# White Bass on The Grill



## DannyTX (May 14, 2011)

White Bass, or as we call them south of the Red River, Sand Bass or Sandies, are outstanding on the grill / griddle. 

I brush them with either olive oil or canola oil.  I dust them with Zatarains or Lemon Pepper.  These in the picture are with Zatarains.  I then put the oiled and seasoned side down on a hot griddle.  By the time I can brush oil on and season the upside they are ready to flip.  When they flake easily they are ready.  I have also cooked Crappie and Catfish this way with great results!


----------



## JIMMYJAM (May 15, 2011)

They look good Danny, got a nice looking crust..bet there tasty too


----------



## BigAL (May 15, 2011)

Looks great!  Oh how I wish I lived near water. :x   Been too long since we've had fresh fish.  You could share ya know.


----------



## Don Cash (May 15, 2011)

Awesome!


----------



## cookking (May 15, 2011)

That is a fantastic cook!

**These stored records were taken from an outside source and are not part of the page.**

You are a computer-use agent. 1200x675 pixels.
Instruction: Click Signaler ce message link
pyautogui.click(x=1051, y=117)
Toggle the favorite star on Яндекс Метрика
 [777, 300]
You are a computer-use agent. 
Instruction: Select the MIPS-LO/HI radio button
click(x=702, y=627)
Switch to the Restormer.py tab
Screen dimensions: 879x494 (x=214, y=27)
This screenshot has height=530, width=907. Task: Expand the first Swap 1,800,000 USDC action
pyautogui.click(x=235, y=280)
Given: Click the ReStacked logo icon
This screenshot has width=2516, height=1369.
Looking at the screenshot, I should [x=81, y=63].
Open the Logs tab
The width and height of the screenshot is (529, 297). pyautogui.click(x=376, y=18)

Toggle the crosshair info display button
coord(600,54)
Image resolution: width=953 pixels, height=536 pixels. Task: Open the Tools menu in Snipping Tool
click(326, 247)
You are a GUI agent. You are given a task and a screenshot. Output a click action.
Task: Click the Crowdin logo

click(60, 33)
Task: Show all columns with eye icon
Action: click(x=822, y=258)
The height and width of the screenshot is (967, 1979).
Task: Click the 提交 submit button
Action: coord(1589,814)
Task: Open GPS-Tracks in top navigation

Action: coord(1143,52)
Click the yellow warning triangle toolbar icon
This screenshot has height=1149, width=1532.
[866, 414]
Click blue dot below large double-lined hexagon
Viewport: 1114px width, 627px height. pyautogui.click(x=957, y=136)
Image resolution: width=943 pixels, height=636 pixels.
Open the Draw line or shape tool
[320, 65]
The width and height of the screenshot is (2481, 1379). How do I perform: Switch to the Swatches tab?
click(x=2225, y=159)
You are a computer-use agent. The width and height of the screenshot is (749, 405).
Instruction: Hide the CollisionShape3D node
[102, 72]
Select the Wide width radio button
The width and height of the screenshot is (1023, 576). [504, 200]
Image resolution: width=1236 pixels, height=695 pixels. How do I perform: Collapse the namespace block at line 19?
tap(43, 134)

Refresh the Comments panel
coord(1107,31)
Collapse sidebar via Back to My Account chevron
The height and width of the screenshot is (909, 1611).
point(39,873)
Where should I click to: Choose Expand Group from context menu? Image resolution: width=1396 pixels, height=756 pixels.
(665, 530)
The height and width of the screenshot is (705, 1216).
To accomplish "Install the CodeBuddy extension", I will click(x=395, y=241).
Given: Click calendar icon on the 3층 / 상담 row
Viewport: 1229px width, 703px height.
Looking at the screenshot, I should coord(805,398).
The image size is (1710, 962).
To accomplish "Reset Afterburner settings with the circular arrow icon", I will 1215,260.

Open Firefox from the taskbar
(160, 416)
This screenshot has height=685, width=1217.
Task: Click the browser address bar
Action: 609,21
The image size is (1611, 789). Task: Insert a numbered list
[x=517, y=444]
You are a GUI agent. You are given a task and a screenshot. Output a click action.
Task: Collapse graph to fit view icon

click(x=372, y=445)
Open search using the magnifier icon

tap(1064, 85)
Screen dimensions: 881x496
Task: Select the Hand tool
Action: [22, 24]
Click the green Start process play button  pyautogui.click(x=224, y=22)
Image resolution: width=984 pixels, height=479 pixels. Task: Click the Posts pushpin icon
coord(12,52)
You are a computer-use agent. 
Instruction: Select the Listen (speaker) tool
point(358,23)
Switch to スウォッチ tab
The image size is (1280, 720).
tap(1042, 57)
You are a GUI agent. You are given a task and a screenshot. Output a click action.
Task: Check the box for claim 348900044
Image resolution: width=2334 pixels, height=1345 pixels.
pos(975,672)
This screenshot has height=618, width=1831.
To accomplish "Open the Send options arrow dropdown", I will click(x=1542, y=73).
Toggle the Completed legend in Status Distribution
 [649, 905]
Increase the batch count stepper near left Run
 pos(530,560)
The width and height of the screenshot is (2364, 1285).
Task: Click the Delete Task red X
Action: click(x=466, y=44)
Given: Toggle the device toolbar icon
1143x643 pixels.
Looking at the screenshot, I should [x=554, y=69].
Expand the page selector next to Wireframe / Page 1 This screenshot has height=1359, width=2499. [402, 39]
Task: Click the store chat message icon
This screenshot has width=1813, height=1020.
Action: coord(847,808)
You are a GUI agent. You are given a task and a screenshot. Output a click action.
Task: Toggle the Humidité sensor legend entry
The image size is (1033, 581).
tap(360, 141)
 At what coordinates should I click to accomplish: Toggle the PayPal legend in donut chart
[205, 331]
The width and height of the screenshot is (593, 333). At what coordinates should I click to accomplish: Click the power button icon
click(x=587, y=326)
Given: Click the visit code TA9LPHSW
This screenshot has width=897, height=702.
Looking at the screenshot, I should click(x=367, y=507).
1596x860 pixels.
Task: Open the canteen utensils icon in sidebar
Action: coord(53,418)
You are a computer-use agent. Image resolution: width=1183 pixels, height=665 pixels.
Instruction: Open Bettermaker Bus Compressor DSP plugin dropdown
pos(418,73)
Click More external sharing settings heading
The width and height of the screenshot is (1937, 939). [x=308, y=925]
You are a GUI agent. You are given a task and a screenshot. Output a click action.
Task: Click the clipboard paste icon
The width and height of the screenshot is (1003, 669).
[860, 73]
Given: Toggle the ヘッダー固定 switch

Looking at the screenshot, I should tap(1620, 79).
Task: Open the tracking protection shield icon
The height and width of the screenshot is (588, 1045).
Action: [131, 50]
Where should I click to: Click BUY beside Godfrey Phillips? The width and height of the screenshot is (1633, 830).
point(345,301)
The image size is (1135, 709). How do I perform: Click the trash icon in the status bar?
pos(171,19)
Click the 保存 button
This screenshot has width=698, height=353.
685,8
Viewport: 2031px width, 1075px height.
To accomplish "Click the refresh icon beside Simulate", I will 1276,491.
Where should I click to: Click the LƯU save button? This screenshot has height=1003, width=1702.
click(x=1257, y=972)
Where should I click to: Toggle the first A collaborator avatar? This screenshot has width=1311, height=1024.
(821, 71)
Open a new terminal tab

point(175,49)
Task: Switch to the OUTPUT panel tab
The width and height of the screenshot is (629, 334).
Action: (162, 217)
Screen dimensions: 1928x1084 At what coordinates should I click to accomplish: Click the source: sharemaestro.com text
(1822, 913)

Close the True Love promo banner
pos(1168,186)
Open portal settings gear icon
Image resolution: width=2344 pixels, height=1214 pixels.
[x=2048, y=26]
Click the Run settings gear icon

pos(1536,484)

I love them just like you did 'em.


----------



## Nick Prochilo (May 15, 2011)

Looks great.


----------



## bbquzz (May 15, 2011)

Looks great and sounds easy enough, I'm going to store this one for future reference, thanks.


----------



## Griff (May 15, 2011)

What Nick and Buzz said.


----------



## ChuckBBQSmoker (May 16, 2011)

yummy!


----------



## muddave (May 16, 2011)

Nice looking Bass


----------



## Smokey Lew (May 16, 2011)

Nice looking fish fry Danny. Nothing like a crispy bite of white fish to satisfy the taste buds.


----------



## Vermin999 (May 16, 2011)

Very nice!!!!! Looks like they would make some outstanding fish tacos.


----------